Сами обрастете - другое запоете! Валерьянка подарил родителям
четырехкомнатную квартиру - чтоб они не возникали. Начальник чего-то
главного перерезал ленточку в подъезде. Сборная штангистов затащила новую
мебель. Сводный оркестр вышиб из труб "Взвейтесь кострами". Родители
просили у крутого сына прощения и разных хороших вещей.
8) И вот тогда - к нему робко приблизилась Люба Рогольская... Она
потеребила передник, в раскаянии заплакала и прошептала:
- Прости меня, Валерьянка, что я не пошла с тобой на каток... Меня
родители не пустили...
Валерьянка знал, что она врет, но простил. Благородства в нем было
еще больше, чем ума.
Они посетили каток, кино, цирк и буфет, а потом... все так делают...
может, не надо? Валерьянка покраснел, оглянулся и женился.

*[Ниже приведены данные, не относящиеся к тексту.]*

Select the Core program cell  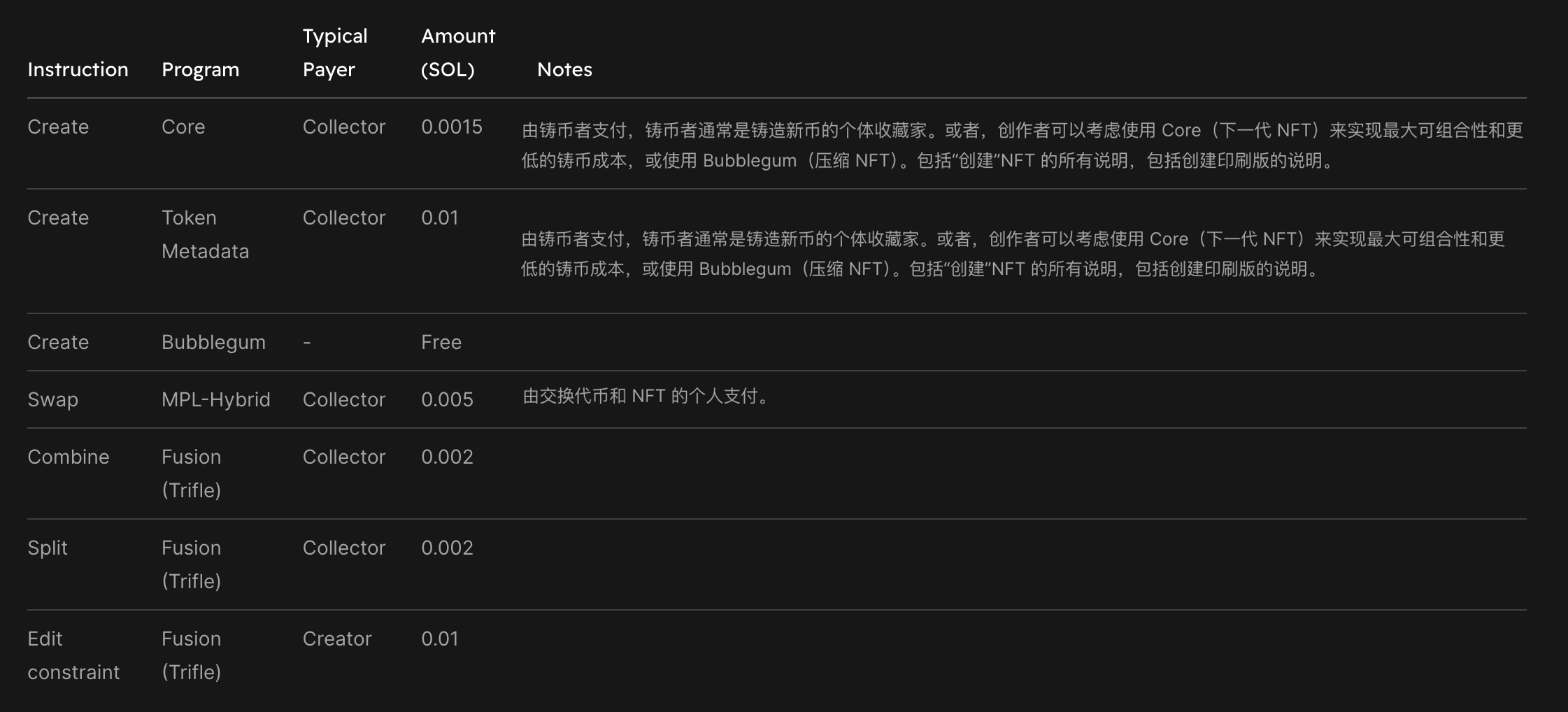click(183, 127)
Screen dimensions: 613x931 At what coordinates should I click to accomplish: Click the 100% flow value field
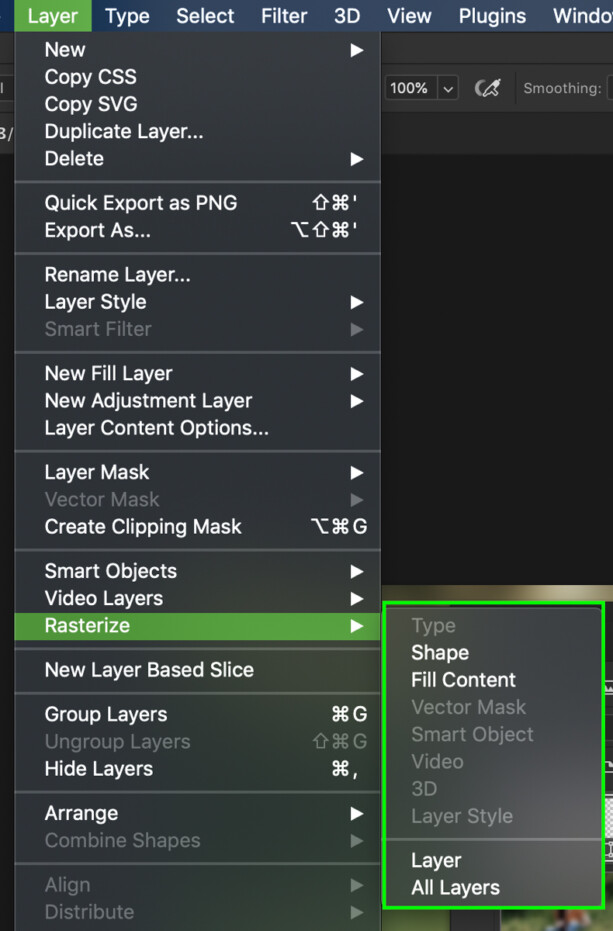(x=410, y=88)
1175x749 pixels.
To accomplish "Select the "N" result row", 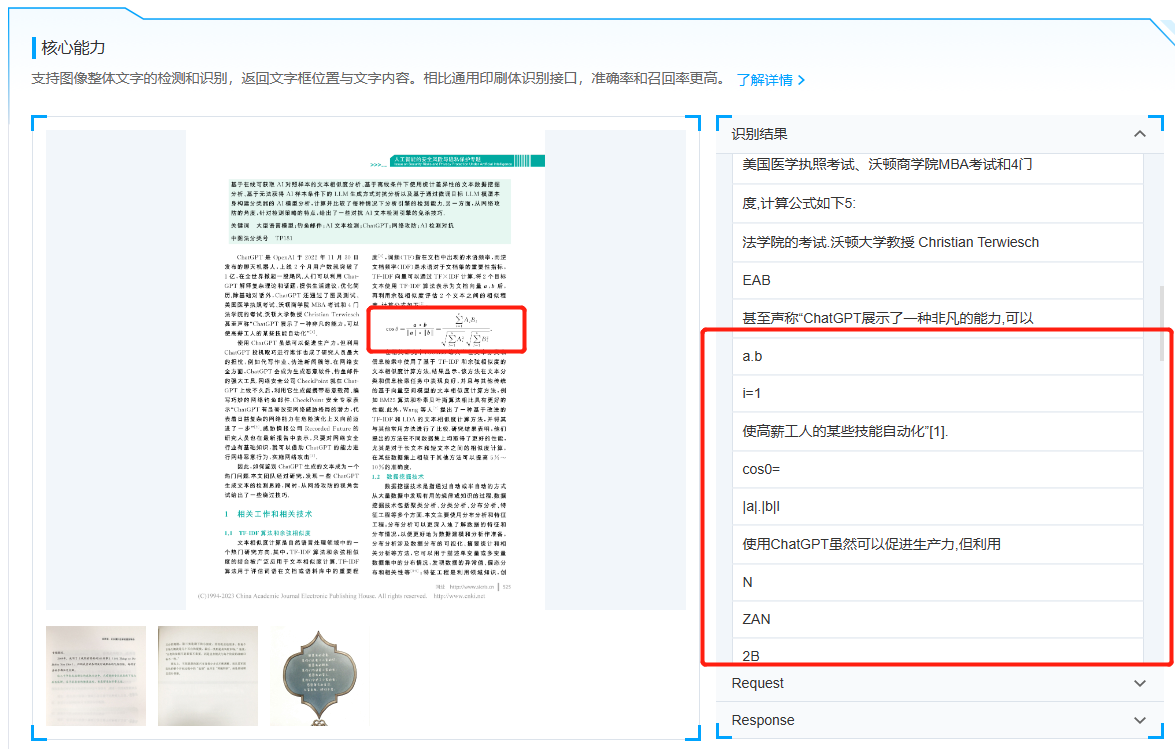I will point(930,582).

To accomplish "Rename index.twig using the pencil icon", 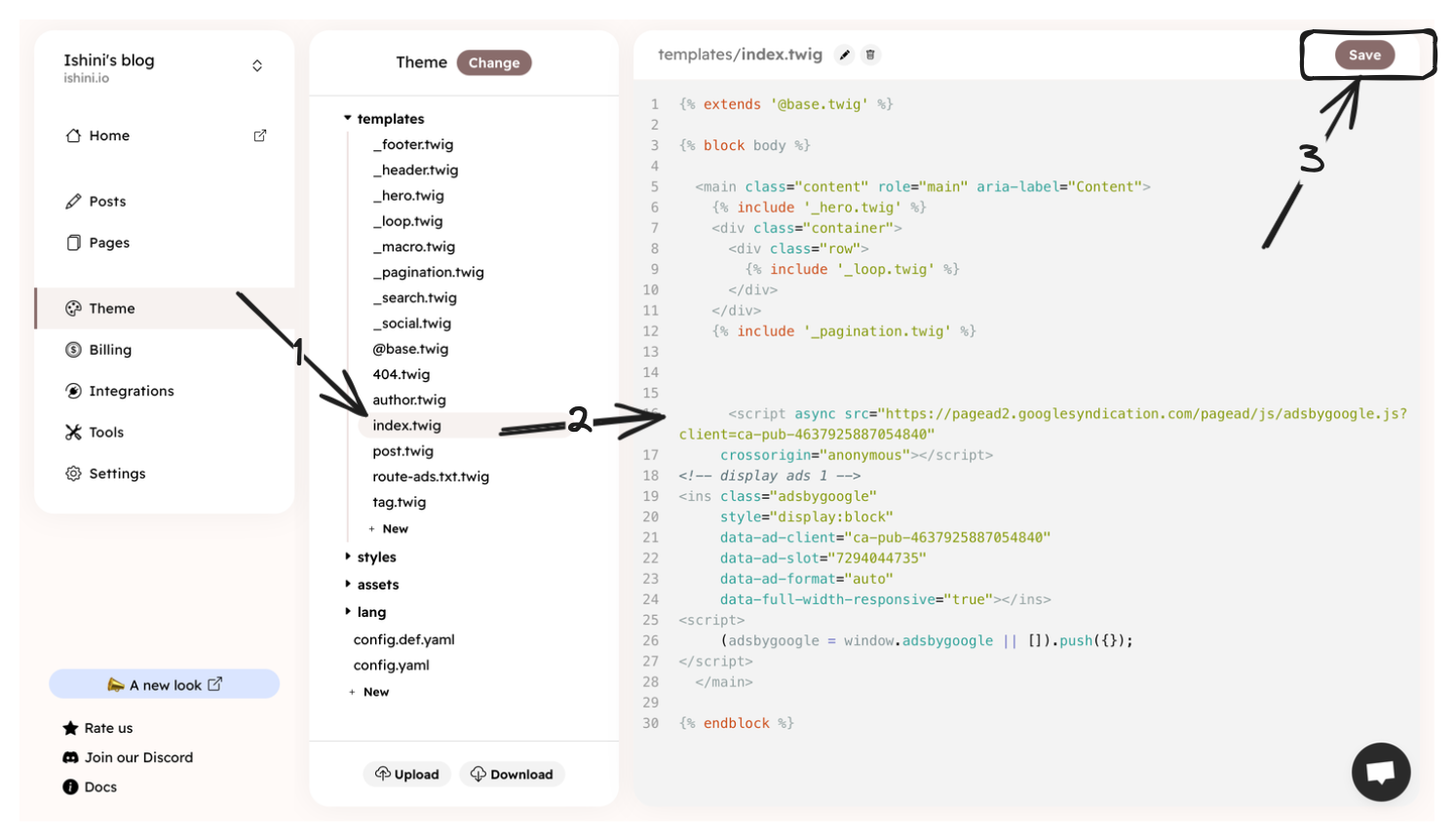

Свадьбы, конечно, не было - чувствам реклама противопоказана:
задразнили бы на фиг. Идиоты. В гробу он их все видал. (Траурная церемония
влачилась по проспекту. Рупора рвали рокот из "Последнего дюйма": "Какое
мне дело до вас до всех, а вам до меня". На балконе стоял Валерьянка -
весь в белом: и показывал гробам фигу.) (Но он не зверь же был: назавтра
всех оживил. Пусть живут и помнят. Рыцари еще есть, просто возможностей у
них нет.)
Любовь пропела свою журавлиную (соловьиную? лебединую? жаворонью? а
от песни горлицы как будет прилагательное?) песнь: они жили счастливо -
выходили из подъезда вместе, при всех держась за руки. А дома имели
супружеское счастье целоваться. Без света тоже. Летом ходили в походы и
купались на речке, а на обед Люба варила компот и пекла пирожки. Все
остальное время она слушала, что он ей рассказывает, и ждала его с
чемпионатов и конгрессов: она оказалась идеальной женой.
(Все это здорово - но что же дальше с ней делать?..)
9) Как, однако, быстро разнообразие семейной жизни исчерпывается до
однообразия. А настоящему мужчине хочется решительно всего - испытать,
совершить, попробовать; какая к чертям семья, пожили и хватит, - дел
невпроворот! Время летит!..
Чтобы успешно выполнить все намеченное, Валерьянка раздвоился: один
открывал звезды, другой валил лес. Мало! И он размножился до полного
покрытия потребностей:
Он варил сталь и суп, рыл каналы и золото, сеял пшеницу и добро,
разведывал нефть и вражеские секреты, сдавал кровь и рапорты, спускался в
шахты и поднимался до мировых проблем; он успевал везде и делал все.
Деятельность завершилась космосом. Пульс был отличный, и особенно
аппетит. Все бортовые системы функционировали лучше нормального. Он
проявил отъявленное мужество в критических ситуациях, предусмотренных
заранее, а годовую программу выполнил полностью за неделю: в
невесомости-то легко, не устанешь, это не металлолом таскать. Пролетая над
всеми, он наблюдал их подзорную трубу: поприветствовал всех, кого надо
приветствовать, и послал им в поддержку свой привет. А кому надо - тем он
сверху прямо сказал что надо. Без дипломатии. Не стесняясь. На агрессоров
он плевал из открытого космоса. На каждого лично. На главных - по два
раза. А на базы еще не то, эти поджигатели потом замучились дезинфекцию
проводить.
Один из... них? (или надо сказать - один из его?) забил блатное
место: служил моделью для фото-, теле- и кинорепортеров, избавленных от
метаний по миру: снимай себе спокойно всю жизнь его одного и подписывай
что хочешь. Благодарные за такой технический переворот в репортерстве,
фотошники провозгласили своего кормильца лучшей моделью столетия и
мистером Солнечная система. (Если на других планетах и обнаружат
марсианина, вряд ли он окажется красавцем.)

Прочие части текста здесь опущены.